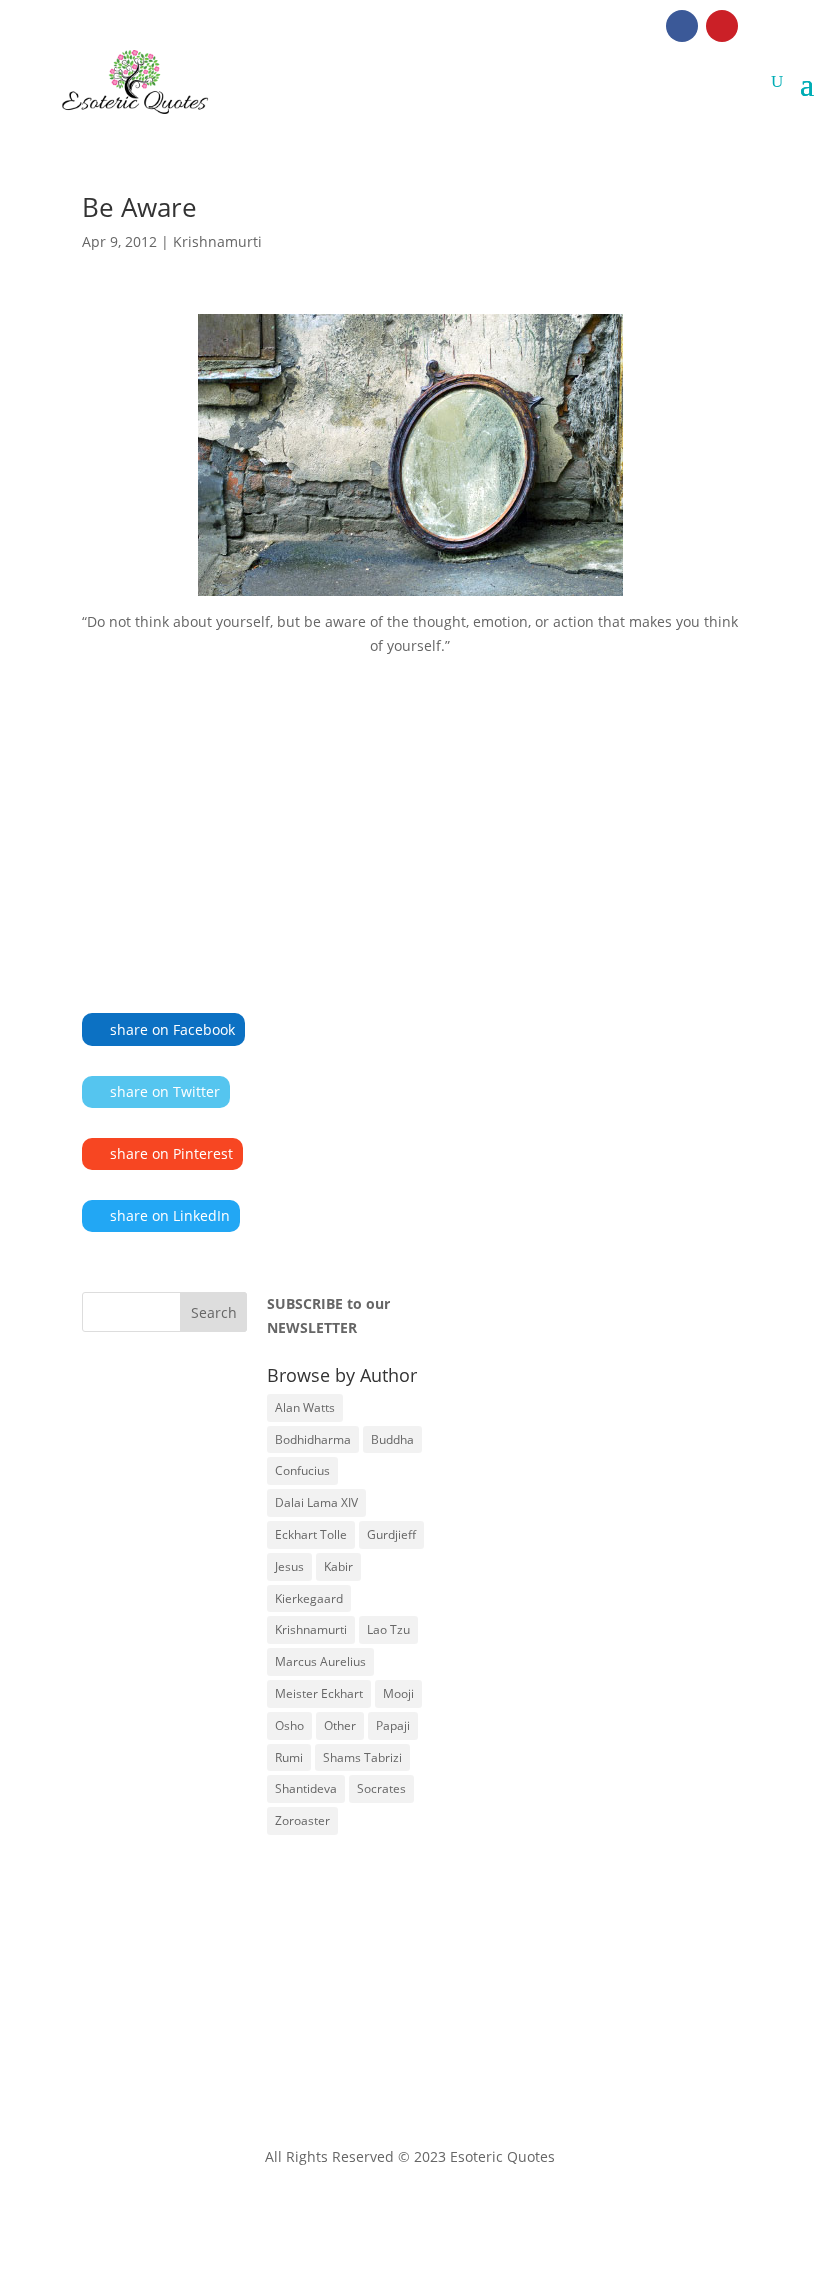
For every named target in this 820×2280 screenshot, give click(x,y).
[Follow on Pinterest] (722, 26)
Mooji (398, 1693)
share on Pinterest (171, 1153)
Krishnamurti (217, 241)
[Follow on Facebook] (682, 26)
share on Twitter (165, 1091)
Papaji (393, 1725)
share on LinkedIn (170, 1215)
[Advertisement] (410, 805)
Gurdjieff (391, 1534)
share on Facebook (172, 1029)
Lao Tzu (388, 1629)
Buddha (392, 1439)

◆ ◆ ◆ ◆ ◆ ◆ ◆

> [Task requirements] When a line above contains the string "Pinterest", copy that line.

> [Reply]
[Follow on Pinterest] (722, 26)
share on Pinterest (171, 1153)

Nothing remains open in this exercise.